▸ **QUESTIONS ON THE MATERIAL**:
[a] List the respects in which, according to the thesis summary on label-free quantification, the pipeline improves on existing alternatives.
[b] Answer these questions from the thesis summary on label-free quantification:
(i) In which software framework was the label-free pipeline implemented?
(ii) How many proteins of Streptococcus pyogenes were analyzed in both studies?
(iii) Which proteins were markedly downregulated when S. pyogenes grew in the presence of human blood plasma?
[c] Resume the thesis summary on label-free quantification after its final sentence.

EXERCISE TEXT Start Marker

This thesis describes the development of a software pipeline for the quantification of peptides and proteins in LC-MS/MS data from label-free shotgun experiments. New algorithms for a number of data processing tasks are introduced. Implemented in the OpenMS software framework, the label-free pipeline improves upon existing alternatives by being highly flexible, applicable to large datasets (50+ samples), and amenable to automation. Based on two datasets that provide ground truths for the quantification, the performance of the pipeline was evaluated and found to be at the state of the art, with high accuracy and good coverage.

To realize its full potential for processing large datasets in a high-throughput fashion, the label-free quantification pipeline was adapted for use on a powerful computing cluster. Based on a software framework for workflow management, an automated workflow implementing the label-free pipeline, applicable to distributed computing, was created. The connection to a data management system gives this workflow access to LC-MS/MS raw data and allows the traceable storage of processing results. Further, a web interface for the configuration and submission of label-free analyses was designed, and a software module that supports aspects of workflow development was implemented.

This thesis also presents two biological studies in which the label-free quantification pipeline was applied. Both studies investigate the proteome of the bacterium Streptococcus pyogenes. S. pyogenes is an important pathogen that causes a variety of diseases ranging from mild (superficial skin and throat infections) to severe and life-threatening (necrotizing fasciitis, toxic shock syndrome). The use of shotgun mass spectrometry in connection with the labelfree quantification pipeline allowed the reliable analysis of a large part of the S. pyogenes proteome over 800 proteins in both studies. The first investigation focused on the adaptation of S. pyogenes to growth in the presence of human blood plasma, and found a marked downregulation of proteins required for fatty acid biosynthesis. The uptake of fatty acids from plasma, mediated by the binding of a fatty acid-carrying human protein (albumin) to specific proteins on the bacterial surface, allows S. pyogenes to conserve energy by reducing its internal production, as follow-up experiments could clarify.

EXERCISE TEXT End Marker
DATASET CONTENT Start Marker

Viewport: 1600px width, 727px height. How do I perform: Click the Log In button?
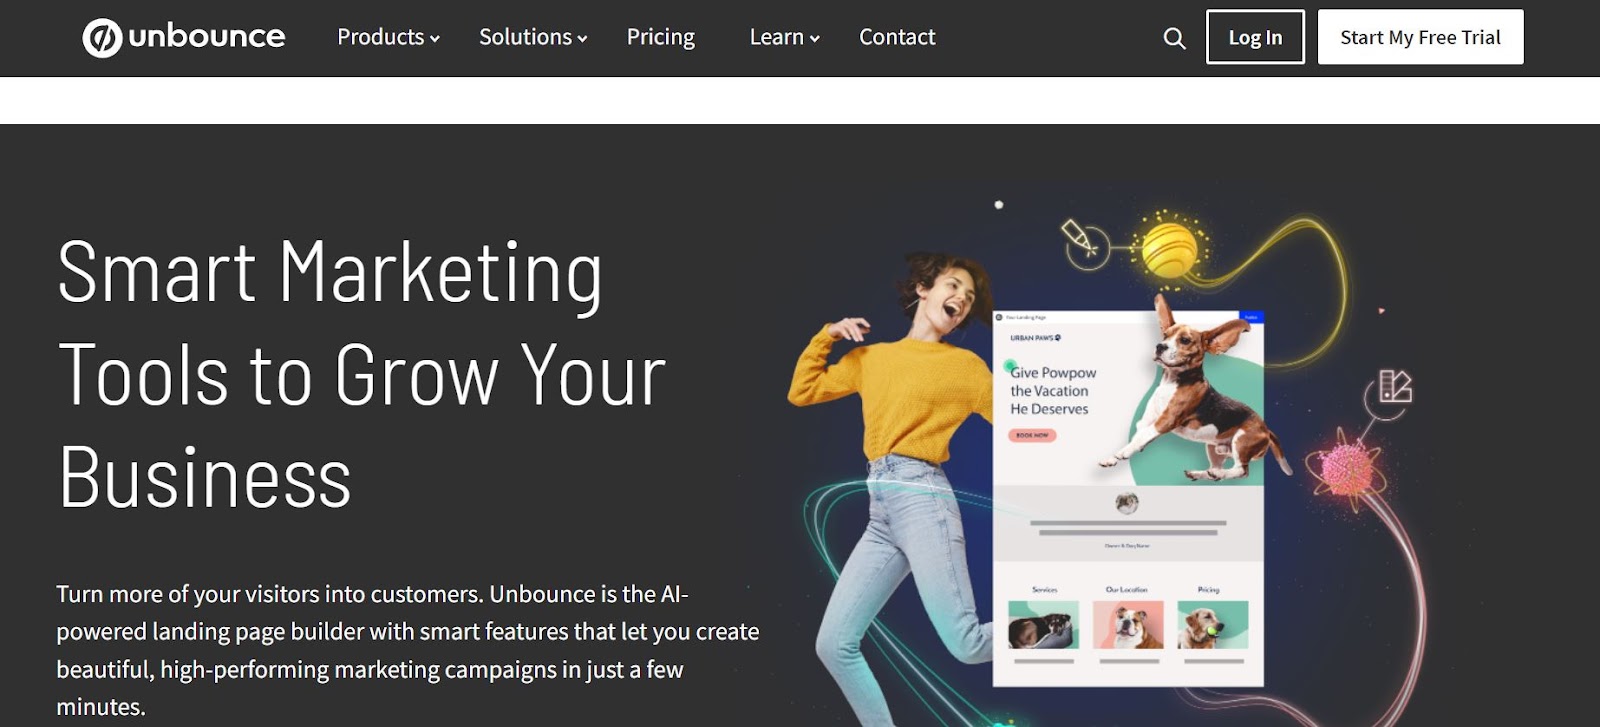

DATASET CONTENT End Marker

▸ **ANSWERS IN ORDER**:
[a]
- It is highly flexible.
- It is applicable to large datasets (50+ samples).
- It is amenable to automation.

[b]
(i) OpenMS
(ii) Over 800
(iii) Proteins required for fatty acid biosynthesis

[c]
The second study compared two S. pyogenes strains, a virulent wild-type and a hypervirulent mutant strain, under 26 different growth conditions. The analysis focused on the impact of increased virulence on the proteome of the bacterium. The results highlight specific protein expression patterns in the hypervirulent strain for virulence factors and for transcriptional regulators, largely confirming previous findings. Further, a remarkable downregulation of the protein biosynthesis machinery in the hypervirulent mutant strain was observed for a broad range of conditions, matching an apparent growth deficit of the mutant bacteria.

These applications illustrate the power and utility of mass spectrometry-based proteomics strategies in general, and of shotgun approaches combined with the OpenMS label-free quantification pipeline in particular.